In OS X 10.8, Apple has eliminated Web Sharing. Yep, that’s right. The Sharing System Pref no long has a way to start or stop your Mac’s built-in Apache Web server. If you are a command line guru, you’ll already know how to do this or perhaps this. But most people who use their Macs to develop web pages, test software that works with web servers, or just host a small site for friends, family, or co-workers are out of luck.
What’s worse, Apple clearly didn’t think this through because they really hose people who are upgrading from 10.7 or earlier. Whatever you had Web Sharing set to do under your older O/S version is preserved and that’s what it will do when 10.8 starts up. That means if Web Sharing was enabled under 10.7, it’ll still be running under 10.8. But you will have absolutely no GUI to turn it off, or start it up again if you do. Derp. This little nugget of dumbassery prompted me to file a bug report with Apple ( #11982135 ).
As the long-ago author of the MacHTTP and WebSTAR web servers, I’m quite thrilled that Apple has opened up the market for third party web servers again with this bone-headed move. But I am sure it wasn’t their intent. It seems to be the opposite, actually, where someone in Apple marketing thought that disabling the Web server on the consumer O/S would somehow drive OS X Server sales. In any case, it’s time to dust off the old MacHTTP source code!

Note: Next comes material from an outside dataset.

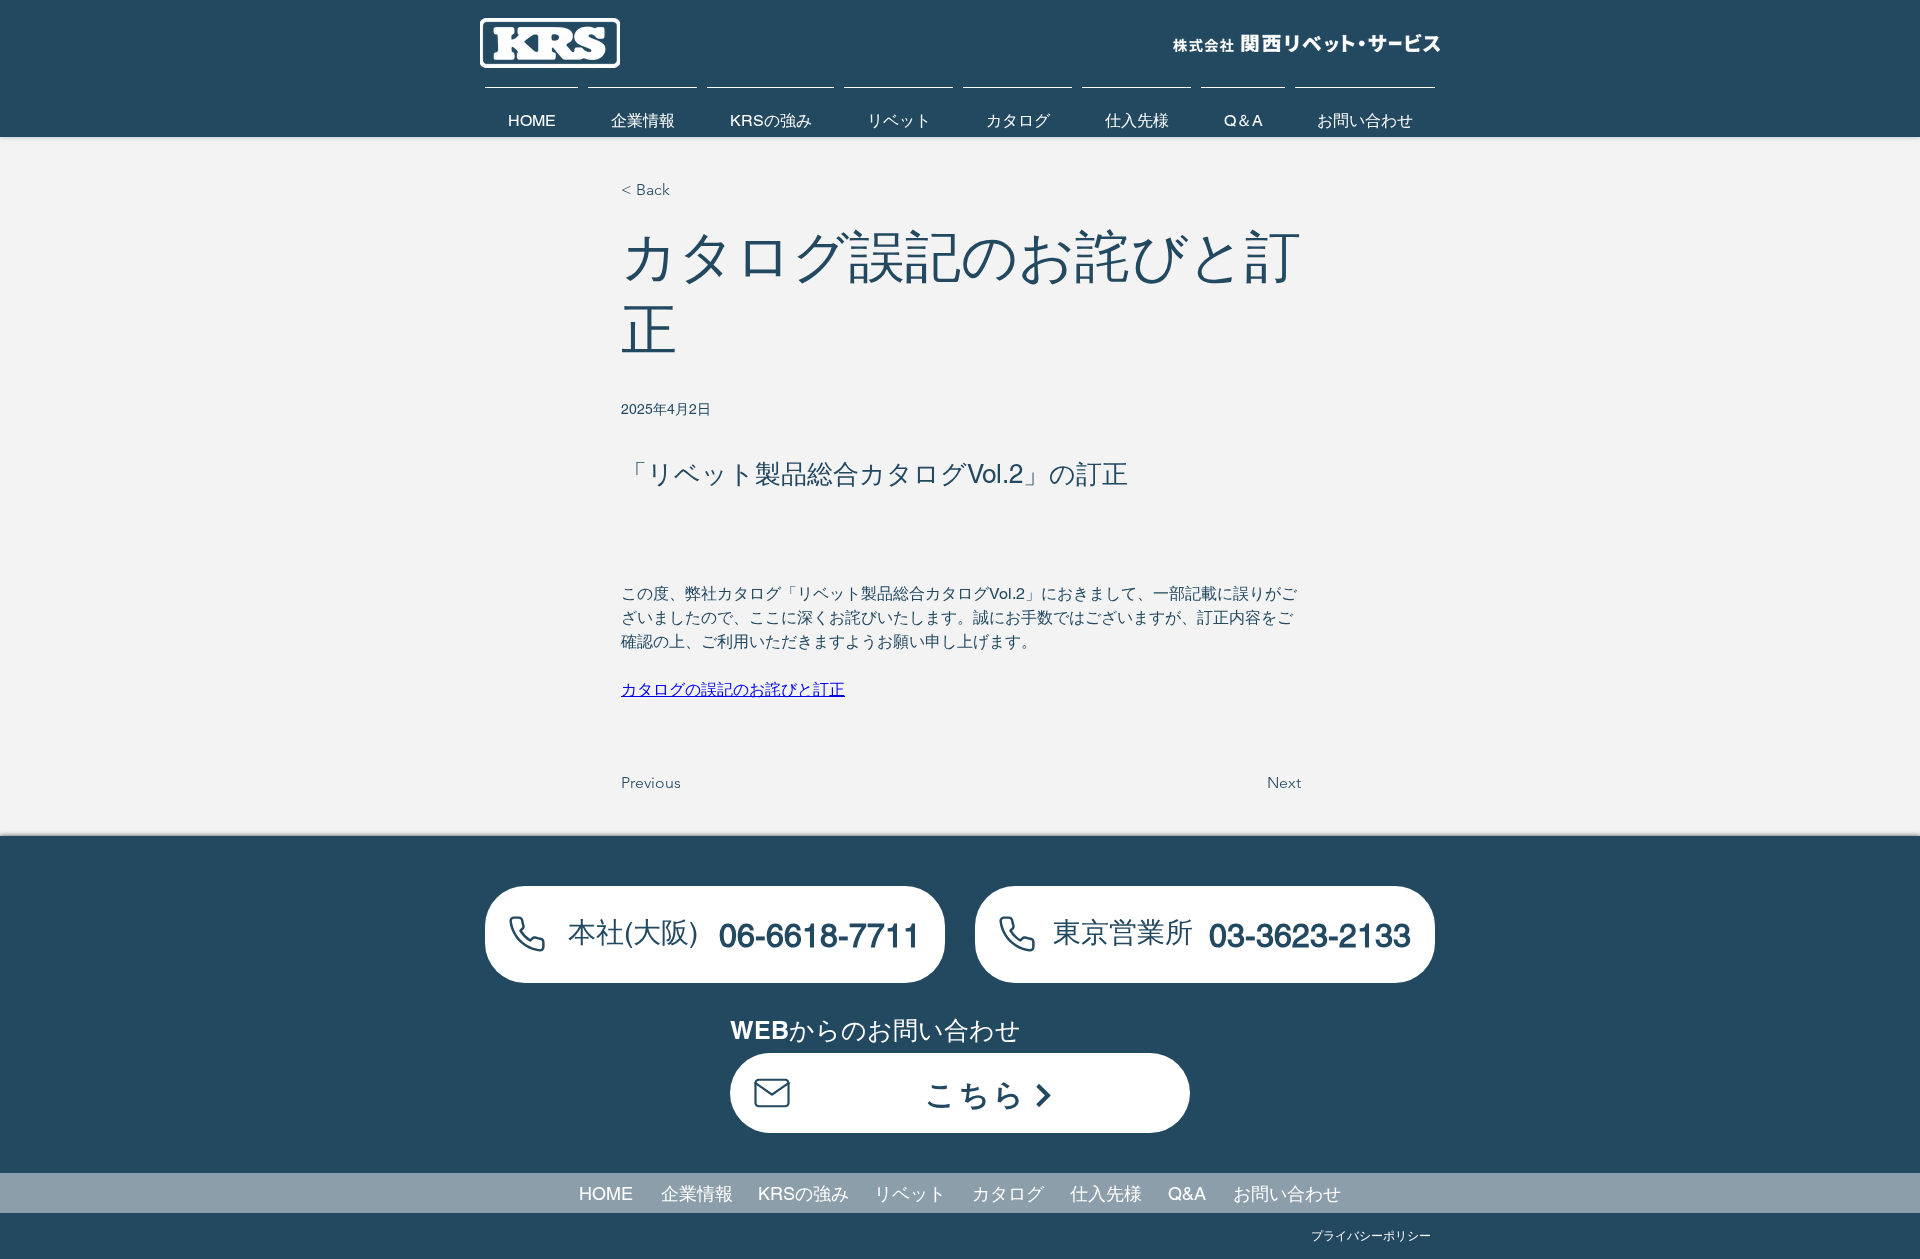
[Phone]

In all seriousness, however, one Mac developer has already solved the problem with a replacement preferences pane. So until Apple figures out what a bad mistake they’ve made, this is a reasonable work-around.
I guess the real question is, how can the hundreds of thousands of people who use their Macs as web servers let Apple know they screwed this one up? Not everyone can file bug reports. Suggestions?